EXERCISE BRIEF
Your output should be exactly the lines from the one containing "This screenshot has width=905, height=566." through the final line of the following data, please, with no pictures.

Collected data entries
BEGIN

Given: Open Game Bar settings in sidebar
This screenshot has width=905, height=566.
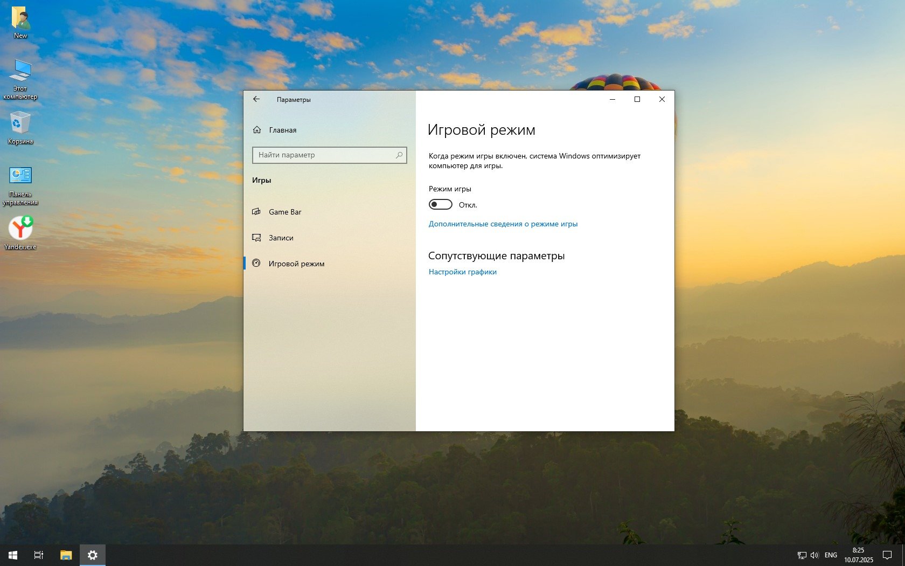Looking at the screenshot, I should (285, 212).
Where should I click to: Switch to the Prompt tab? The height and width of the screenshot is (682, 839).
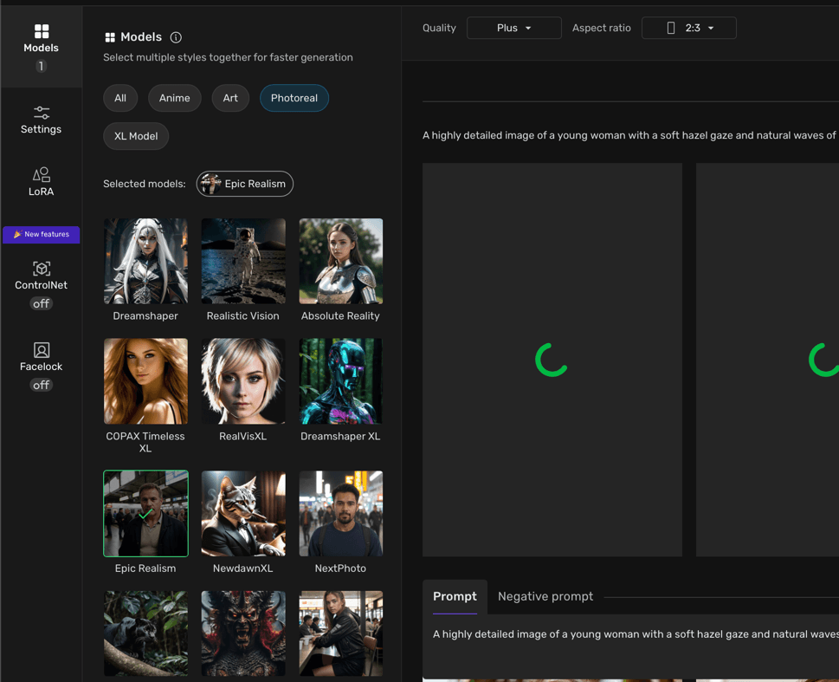[x=455, y=596]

END

TASK OUTPUT
This screenshot has width=905, height=566.
Looking at the screenshot, I should (285, 212).
Where should I click to: Switch to the Prompt tab? The height and width of the screenshot is (682, 839).
[x=455, y=596]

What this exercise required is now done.